For more information, see the section about the AED deployment
scenarios in the Arbor Edge Defense User Guide. You can view and
download this guide from the Arbor Technical Assistance Center web
site at https://support.arbornetworks.com/
Collecting Information
Collect the following information for your appliance:
• Appliance hostname — The unique name that identifies this
appliance on the network.
• Administrative username and password — The username and
password for administrative access to the appliance. The default
username is admin and the default password is arbor. To use
AED, you must change the default password.
• IP address and network mask — The management IP address
and the netmask for the appliance’s management interface.
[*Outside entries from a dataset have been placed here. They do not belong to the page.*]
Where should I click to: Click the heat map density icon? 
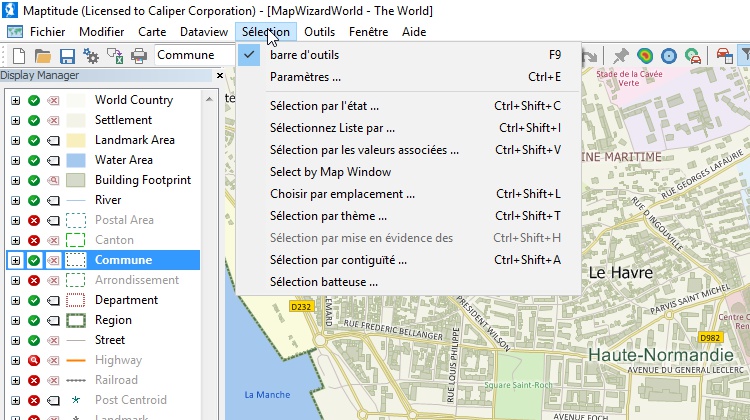(x=645, y=56)
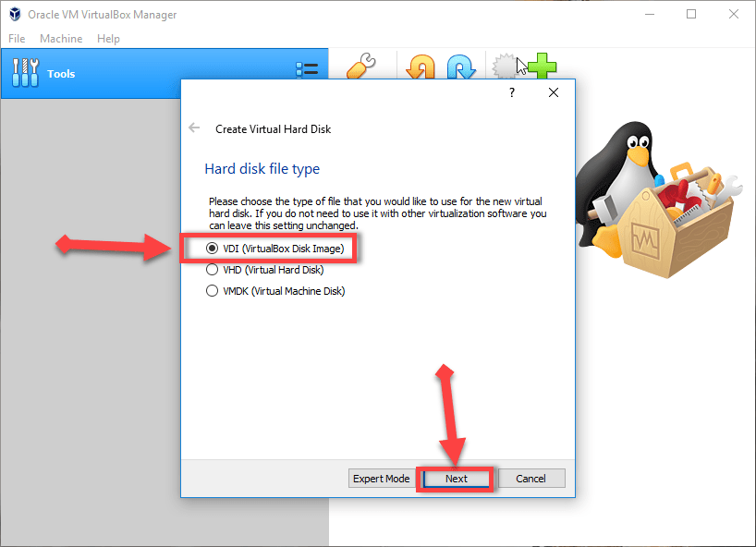
Task: Click the New machine starburst icon
Action: pos(506,68)
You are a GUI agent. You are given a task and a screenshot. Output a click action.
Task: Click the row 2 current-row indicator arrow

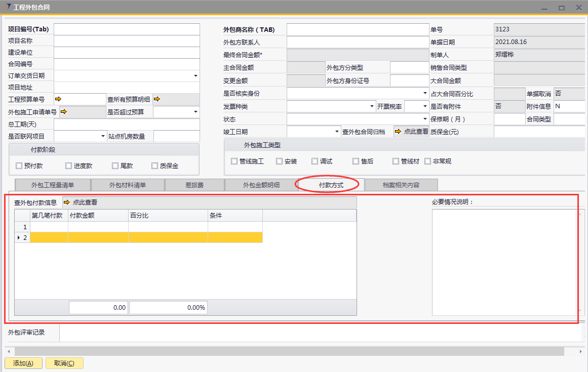pos(19,237)
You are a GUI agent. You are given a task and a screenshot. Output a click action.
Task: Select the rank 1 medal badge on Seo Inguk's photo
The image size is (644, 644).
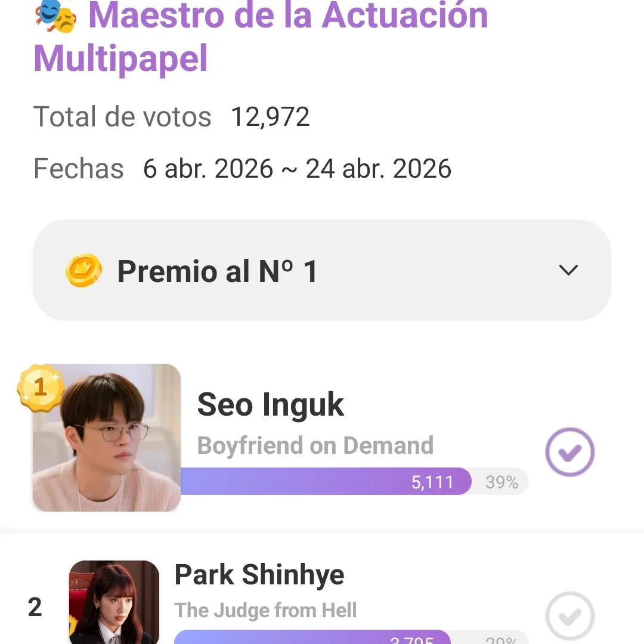(x=41, y=389)
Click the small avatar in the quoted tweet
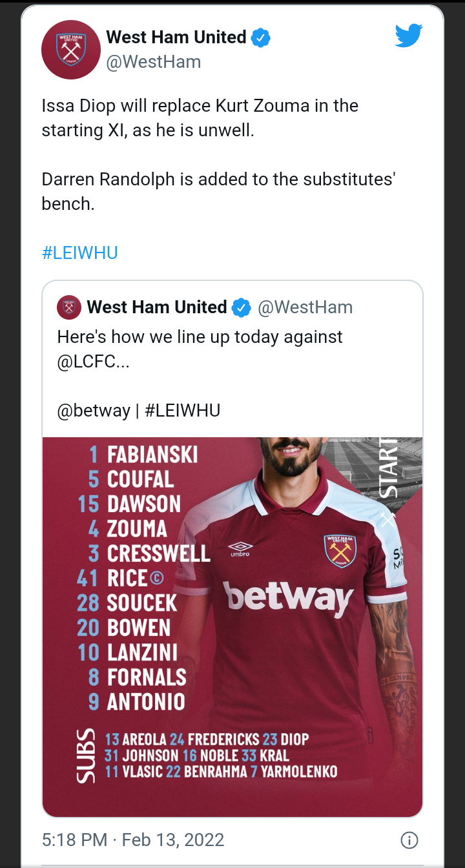Image resolution: width=465 pixels, height=868 pixels. (x=69, y=307)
• NTP Server (optional) — The IP address for the server that
synchronizes the network time.
• Default gateway IP address — The IP address and netmask for
the management default route and any additional routes that are
required for the device to access the management interface.
• Physical connections — The switch or router port mappings
to connect to the AED protection interfaces. See the “About the
Protection Interfaces” section of this card.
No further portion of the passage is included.